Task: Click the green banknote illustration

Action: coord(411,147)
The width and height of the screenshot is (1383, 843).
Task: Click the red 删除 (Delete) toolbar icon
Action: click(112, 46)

**AIM**
Count the lines in the entries above that contain the word "Task". Reply with the number alone.

**THE RESULT**
2